È un giovedì sera come un altro quando vengo invitato da loro per una pizza. Ci sediamo, ordino una cotto e stracchino e, fra una chiacchiera e l’altra, salta fuori l’argomento. “Al tg hanno detto che ora i telefoni Huawei non si aggiornano più!” esclama mio nonno, frase a cui segue una serie di esternazioni più o meno corrette sull’accaduto. Li lascio parlare un po’ e poi dico la mia opinione, basata su tutte le notizie uscite fino a quel momento, da me seguite con vivo interesse. Ma è stato in quel momento in cui mio nonno, non propriamente la persona più geek in circolazione, si è espresso che ho capito che la cosa era più grande del previsto.

Ed è proprio da questo scambio in pizzeria che è nata la volontà di scrivere questo editoriale.
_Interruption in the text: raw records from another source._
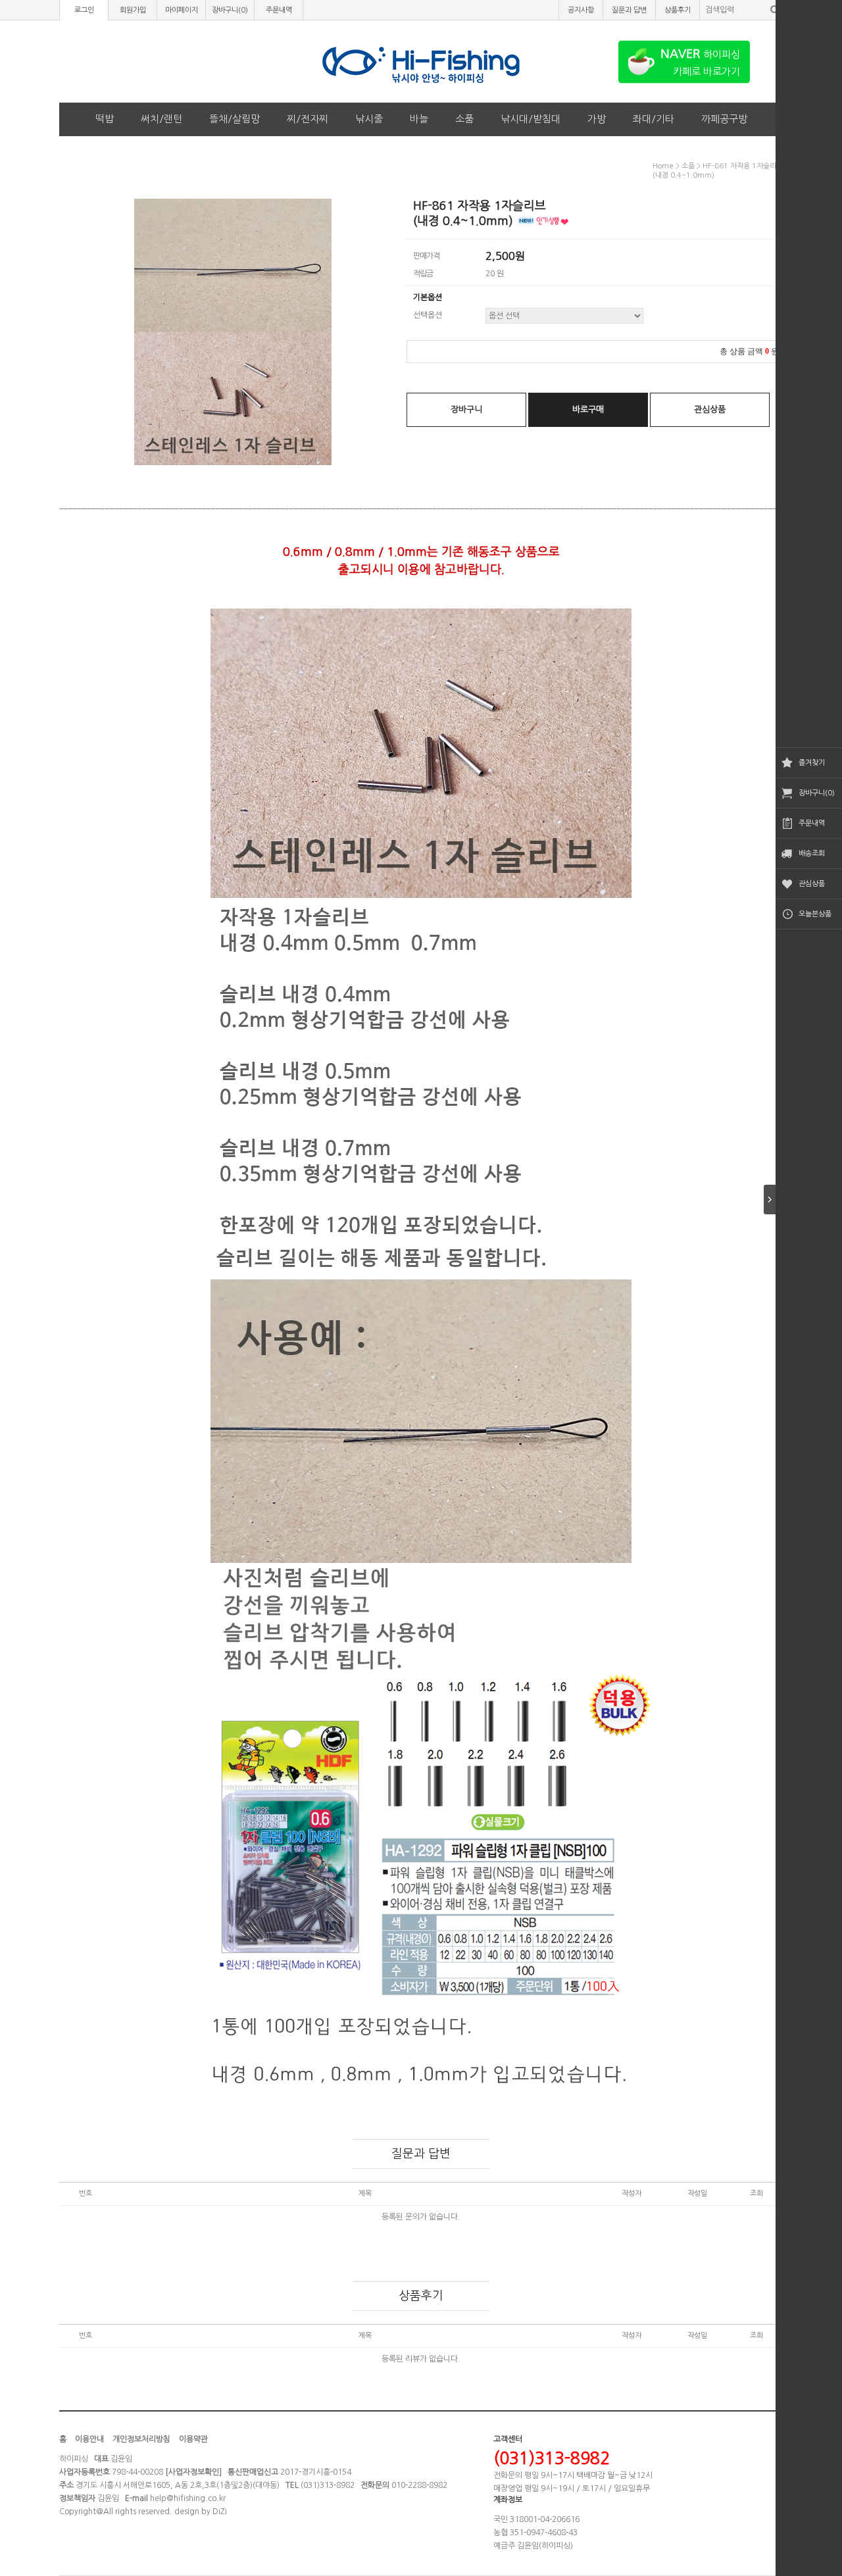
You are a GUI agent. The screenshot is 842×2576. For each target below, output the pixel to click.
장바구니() (230, 10)
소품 (464, 119)
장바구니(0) (817, 793)
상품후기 (677, 10)
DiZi (219, 2511)
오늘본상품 (815, 914)
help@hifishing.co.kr (188, 2498)
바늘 (419, 119)
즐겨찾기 (812, 762)
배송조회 (812, 853)
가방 (596, 119)
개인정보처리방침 (141, 2439)
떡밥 (104, 119)
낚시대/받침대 (530, 119)
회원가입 (133, 10)
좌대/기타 (653, 119)
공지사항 (581, 10)
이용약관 (193, 2439)
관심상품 (812, 883)
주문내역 (812, 823)
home (663, 166)
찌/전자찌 (307, 119)
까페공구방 (724, 119)
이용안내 (89, 2439)
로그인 (84, 10)
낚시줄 (369, 119)
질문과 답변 (629, 10)
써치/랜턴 (161, 119)
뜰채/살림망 (234, 119)
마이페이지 (181, 10)
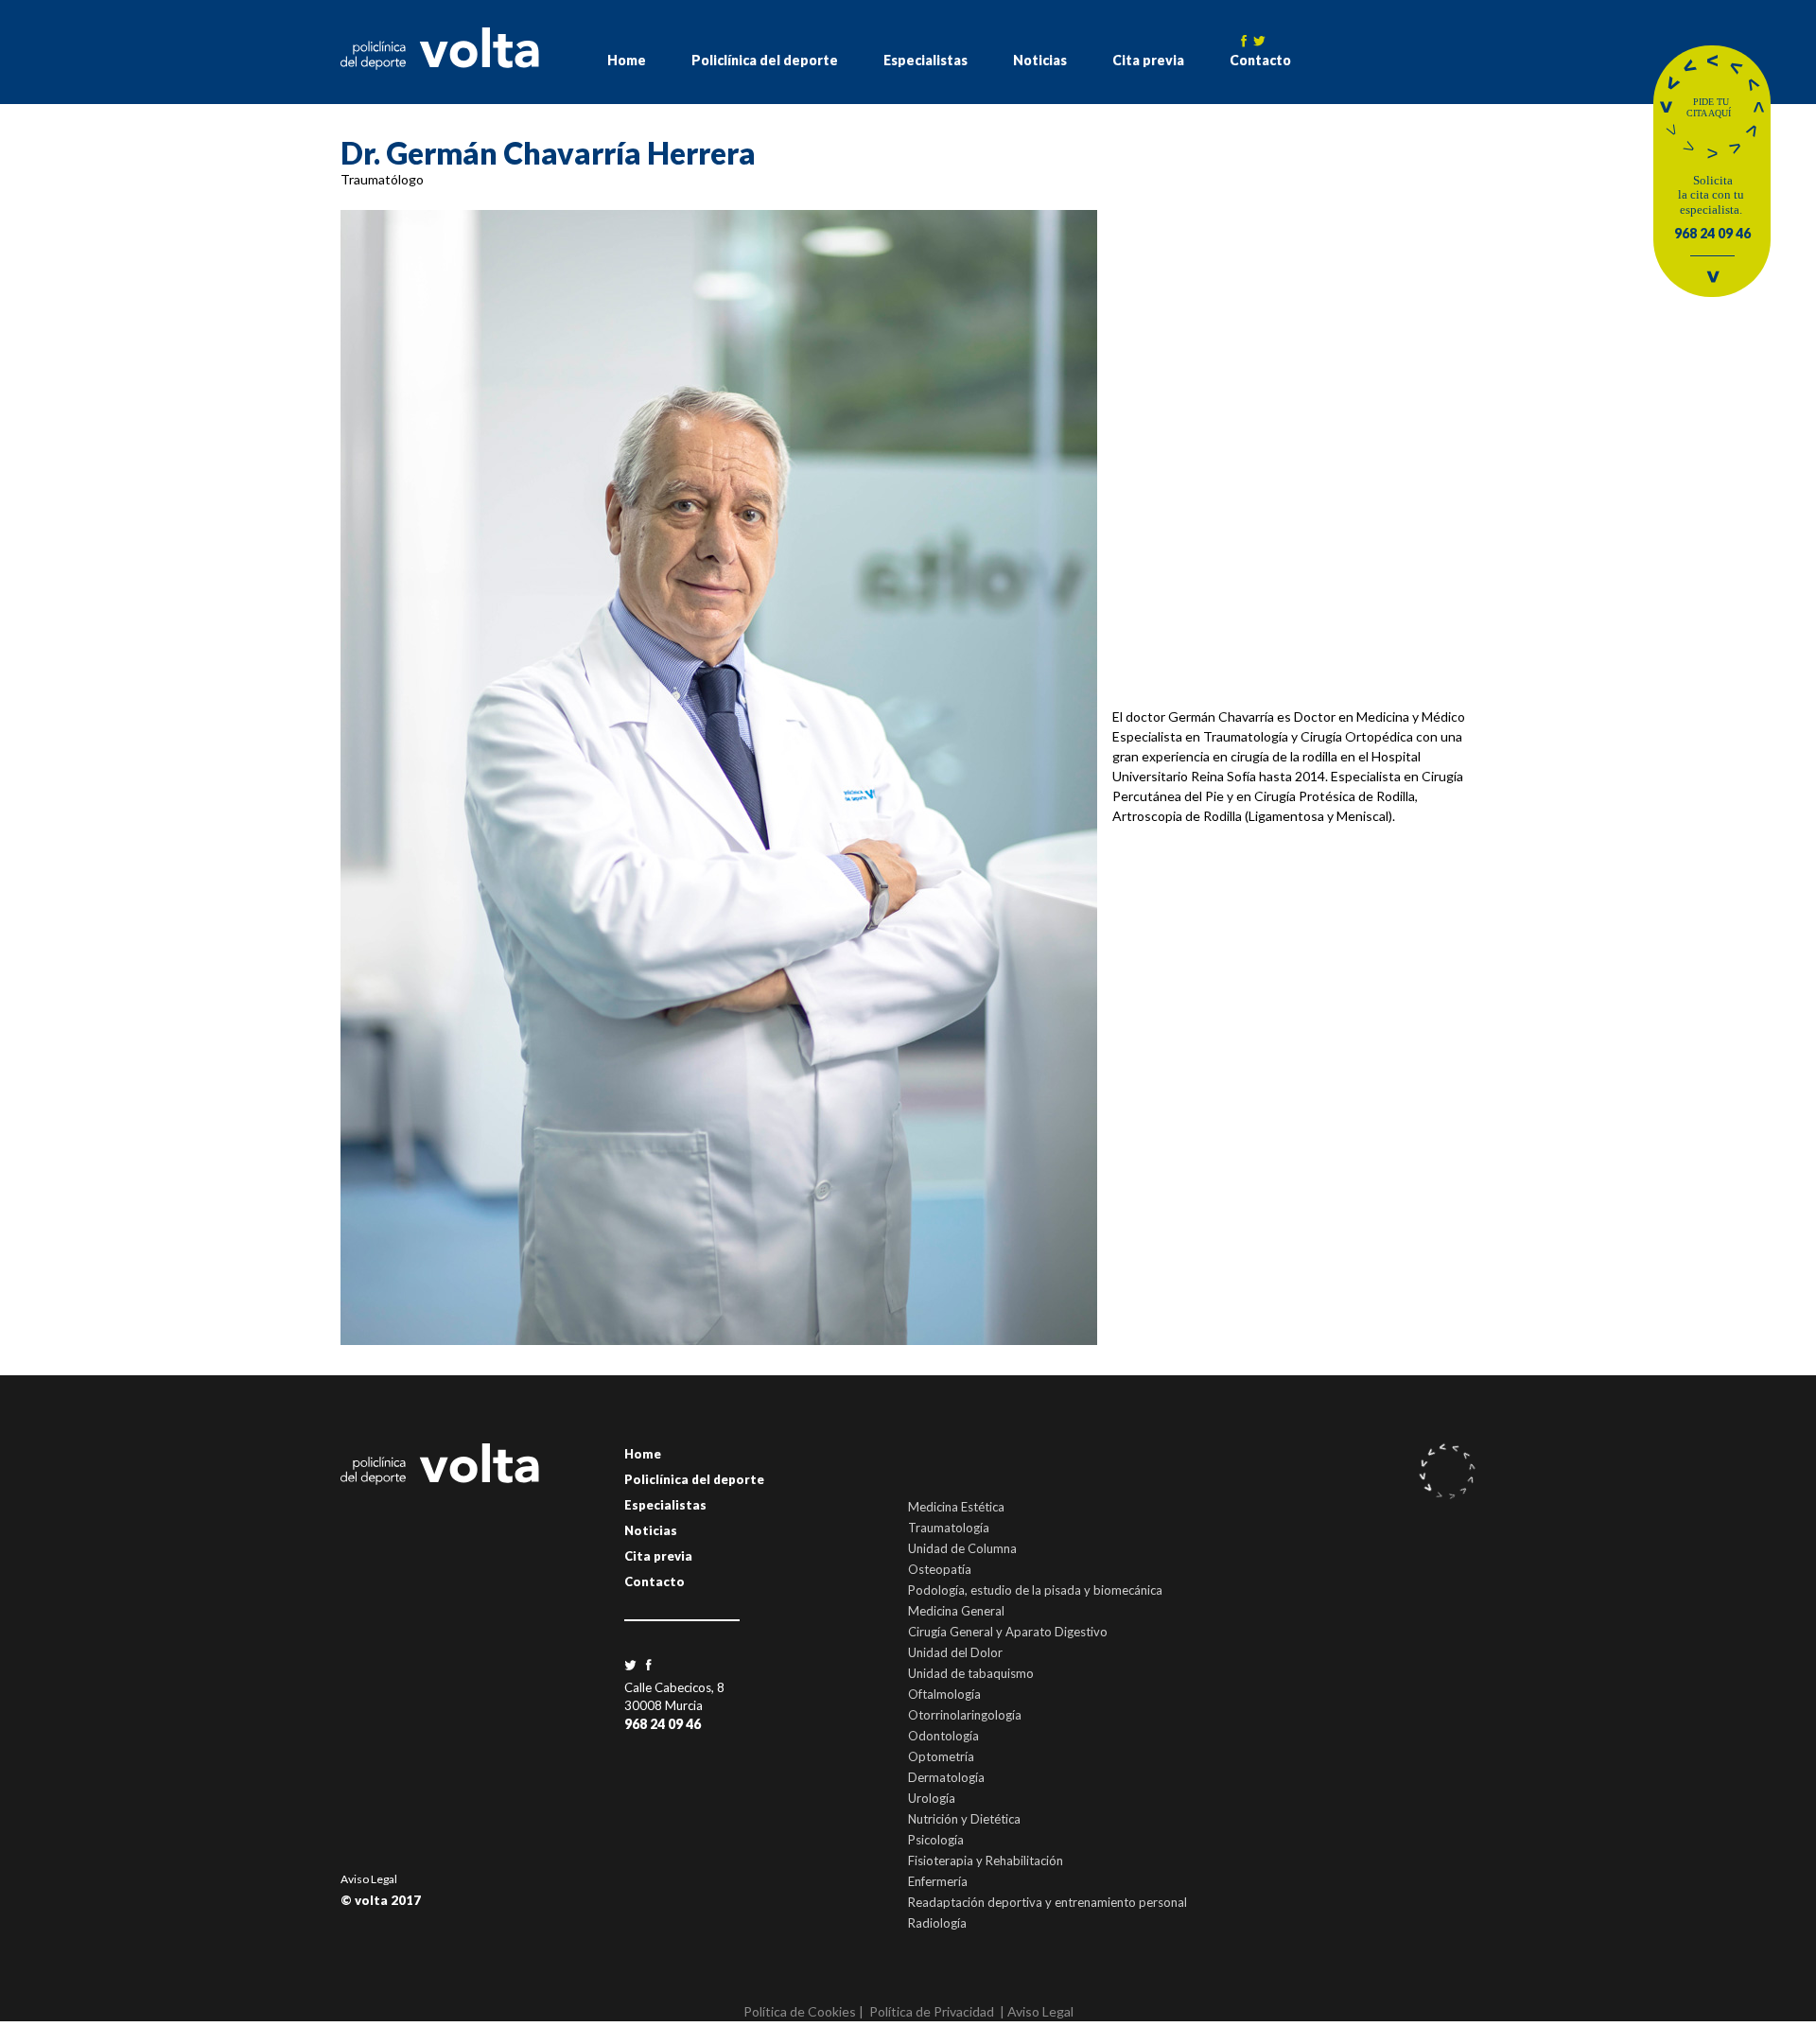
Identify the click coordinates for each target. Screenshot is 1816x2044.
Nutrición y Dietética (964, 1818)
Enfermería (938, 1881)
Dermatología (946, 1777)
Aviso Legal (368, 1879)
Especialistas (925, 60)
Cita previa (1148, 60)
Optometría (941, 1756)
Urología (931, 1798)
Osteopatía (939, 1569)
Un editoriale che sarà quanto più oggettivo possibile, anche se non mancherà un punto di vista personale sulla situazione, augurandomi che generi una discussione costruttiva con voi nei commenti. Oggi come non mai mi sento coinvolto da un caso che non riguarda più soltanto me e te, amanti della telefonia cinese e non, ma che coinvolge tutto il mondo. Nonni compresi.

huawei logo

Huawei vs USA: il punto della situazione

Facciamo un passo indietro e torniamo al 20 gennaio 2017. Data che per molti di voi potrebbe non dire molto, ma che rappresenta, dopo una a dir poco turbolenta campagna elettorale, la salita alla presidenza di Donald Trump. Ci tengo sin da subito a premettere che questo non sarà un editoriale a stampo politico, pertanto cercherò di attenermi quanto più possibile ai fatti più che alle sensazioni. Fatta questa premessa, se si analizza il programma elettorale dell’amministrazione Trump, si può notare una certa chiusura nei confronti del resto del mondo. Soprattutto verso la Cina, da sempre nazione culturalmente e socialmente distante dagli USA.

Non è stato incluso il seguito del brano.